Emergency Medical Workers in New Community Role
“We had a patient who called us at least once a week,” a local Emergency Medical Director told me. “We took him to the hospital, but, what if we could take care of him at home.”
A new law makes it possible for emergency medical personnel to perform basic health care for people in their homes. This new approach to health care delivery may soon be in your neighborhood.
“We’ve seen a big increase in calls,” a Jackson County emergency medical professional said while visiting my Capitol office. He told me the patients they see at home are much sicker than years ago. People need care but want to stay at home. In Jackson County, ambulance personnel are working closely with the homecare workers to help people stay in their homes.
We think of emergency medical personnel as helping us with acute problems: an auto accident or farm injury. Increasingly, the problems emergency workers see are related to chronic conditions. Diabetes, breathing problems and heart disease are common complaints.
Legislation recently signed into law created a new type of health professional through the new Community Emergency Medical Services (CEMS) program.

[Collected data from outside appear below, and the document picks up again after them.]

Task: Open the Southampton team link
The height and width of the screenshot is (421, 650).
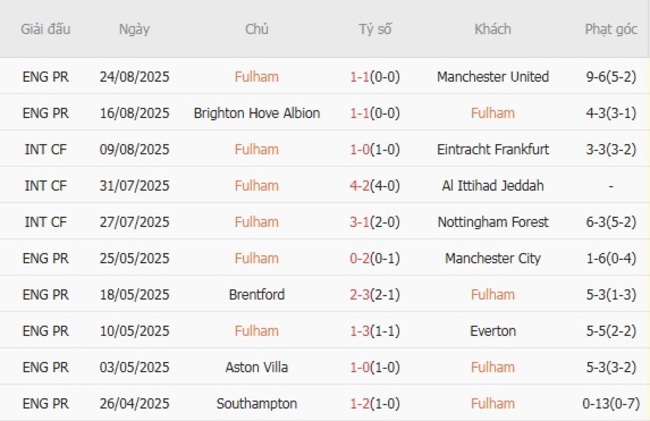Action: click(x=257, y=404)
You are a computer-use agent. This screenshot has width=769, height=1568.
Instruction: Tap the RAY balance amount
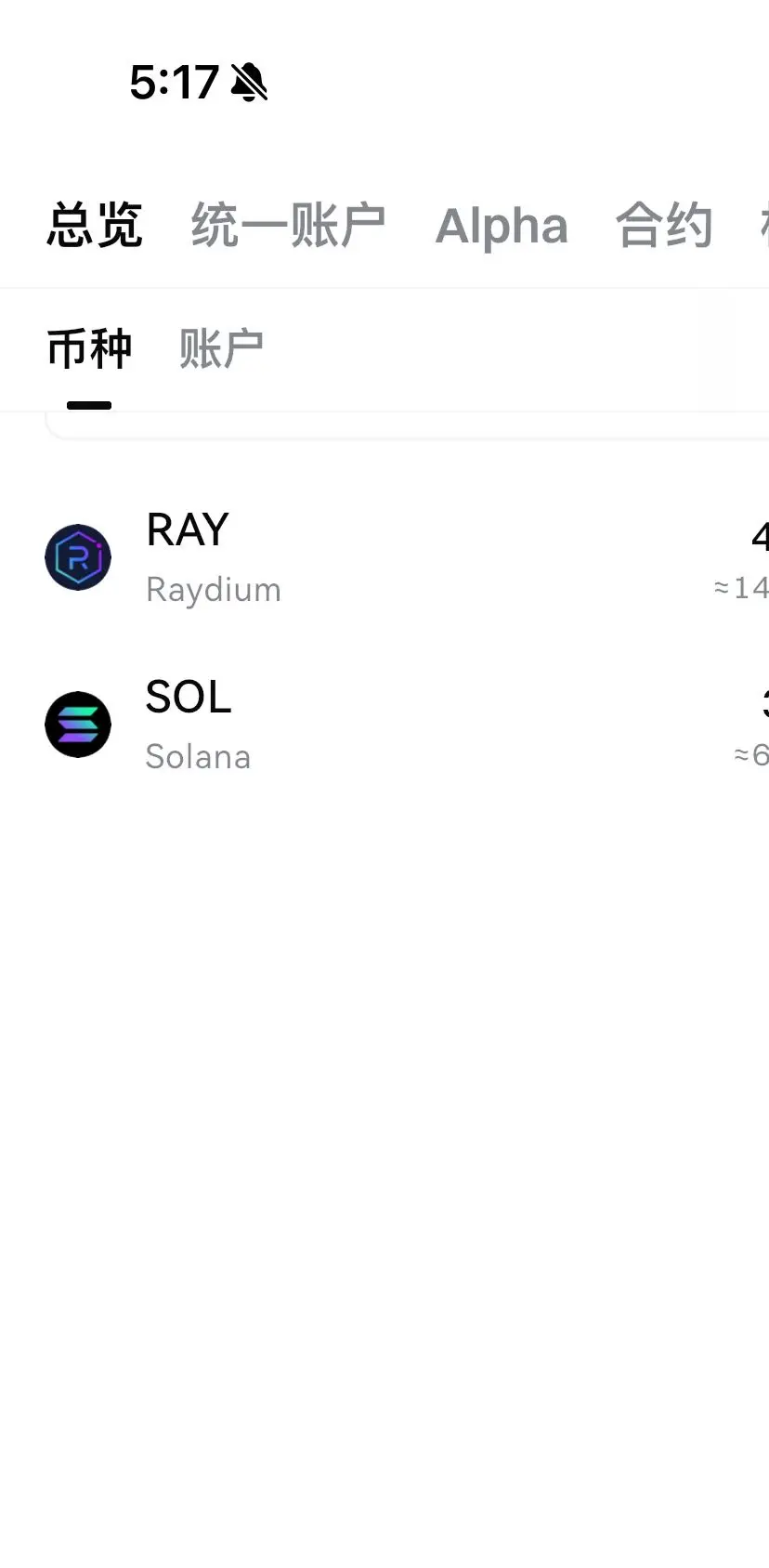[x=760, y=537]
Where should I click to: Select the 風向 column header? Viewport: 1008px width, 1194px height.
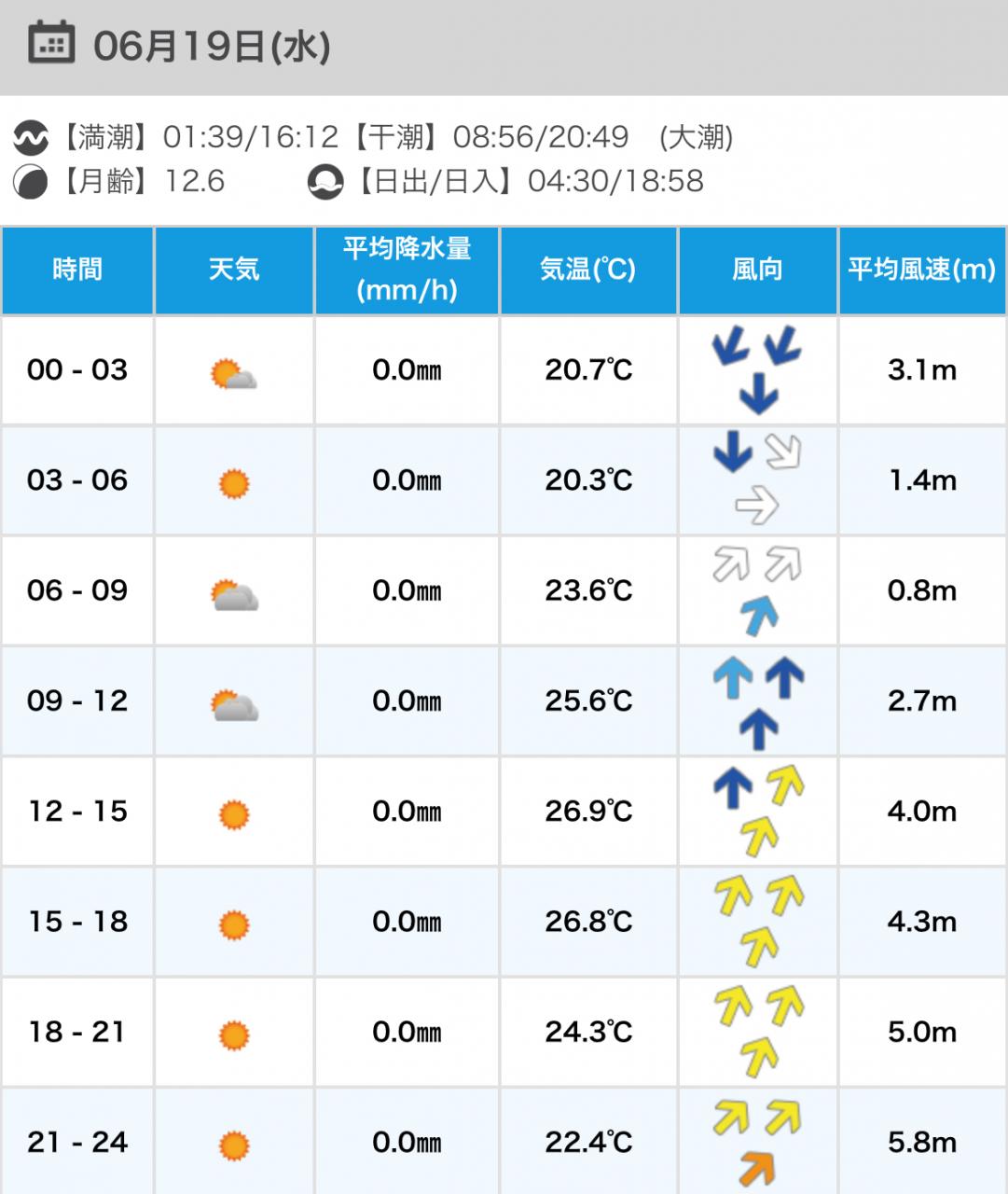(757, 270)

Gundersen Health System spokesperson Michael Richards testified in support of this legislation. He described a change in the way Medicare paid for hospital visits. Beginning in 2012, hospitals are penalized for patients who returned to the hospital if they were admitted less than a month prior. This “30-day readmission rule” encouraged hospitals and doctors to think hard about how to keep people healthier, in their homes, and not back in the hospital.
“To be proactive, Gundersen…diligently research[ed] the community paramedic program. …We envisioned the positive potential a comprehensive community paramedic program could provide to our patients and communities. …We aim to integrate the community paramedic program into the transitional care program as a ‘transition care coach.’”

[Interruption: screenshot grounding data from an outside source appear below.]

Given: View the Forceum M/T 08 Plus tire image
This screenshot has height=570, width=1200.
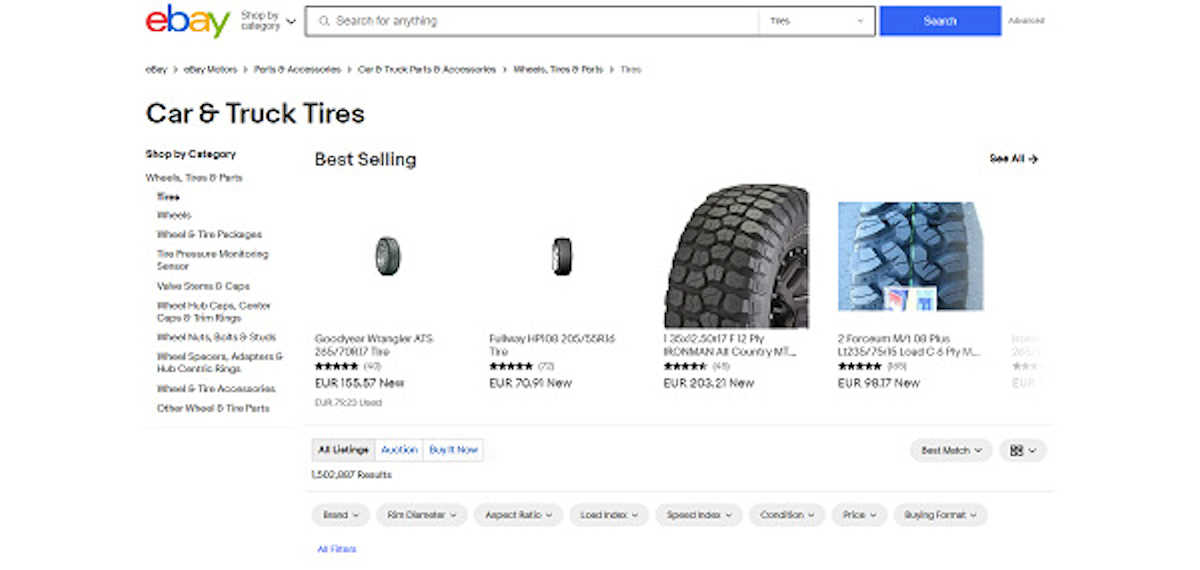Looking at the screenshot, I should 910,256.
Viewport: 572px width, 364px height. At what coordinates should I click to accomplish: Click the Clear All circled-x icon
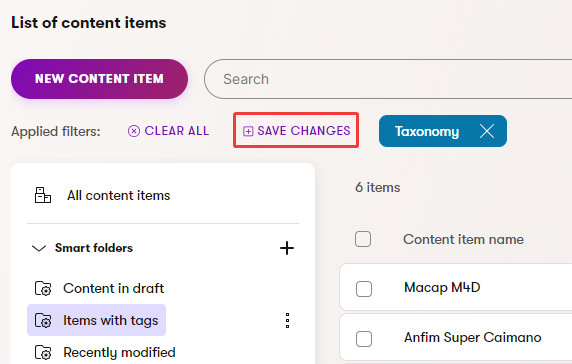tap(134, 131)
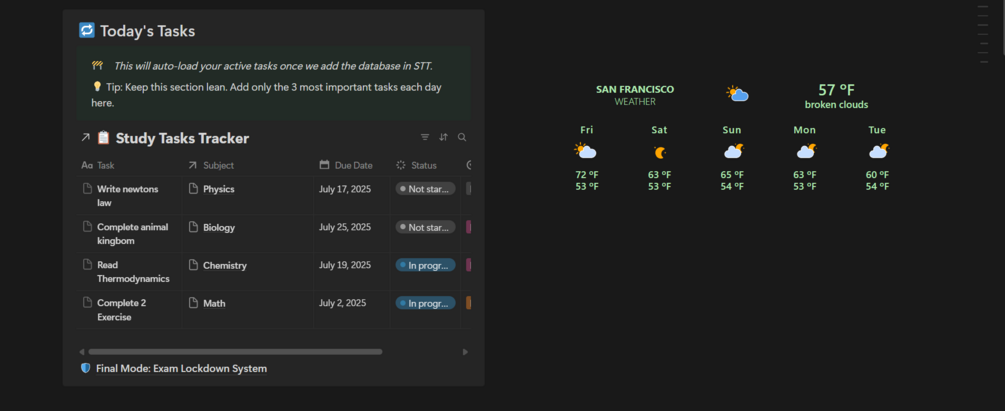This screenshot has width=1005, height=411.
Task: Click the filter icon in Study Tasks Tracker
Action: (x=425, y=138)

Mr. Richards explained that a community paramedic would be trained in patient assessment, education and diagnostic testing, such as electrocardiograms (EKGs). The CEMS worker could help with review of medications, appointments and continue “strategies to reinforce compliance to [the] discharge plan of care and/or disease management. All this work will be done under the direction and guidance of the medical director.”
Making sure the patient received the proper care by a quality professional was the goal of the main authors of the new law – Representatives Loudenbeck and Shankland and Senators Moulton and Bewley.
The new law specifically forbids the emergency personnel from performing any services that require a license, certificate or other state credential. This requirement means the community emergency worker could not do the work of nurses or other health professionals. Under the new law, community emergency workers are forbidden from providing any services that are already being provided to a patient.
How will this new law work? Most emergency professionals will act as part of a hospital team. The Wisconsin Department of Health will approve both the ambulance provider’s plan for community care and the training programs. Hospitals will likely offer much of the training. The Department of Health or the medical director must establish care protocols – what the emergency responder does for the patient.
To work as a community emergency services practitioner, an individual must receive approval from the Department of Health, must have two years of experience and must complete required training.
The ambulance provider must have approval by the Department of Health for the type of care the emergency medical services professionals will deliver.
Mr. Richards summed up the new plan stating, “We believe community paramedicine best serves patients and community health. The extension of care beyond our walls is in line with the specific goal of reducing readmissions [and] is in the best interest of the patients and their families.”
This story is a fine example of how federal health policy – the “30-day readmission rule” – spurred innovation leading to a change that is both better for patients and helps lower health costs. And it’s a story of how a bipartisan group of lawmakers stepped up to the challenge to make innovation happen in Wisconsin.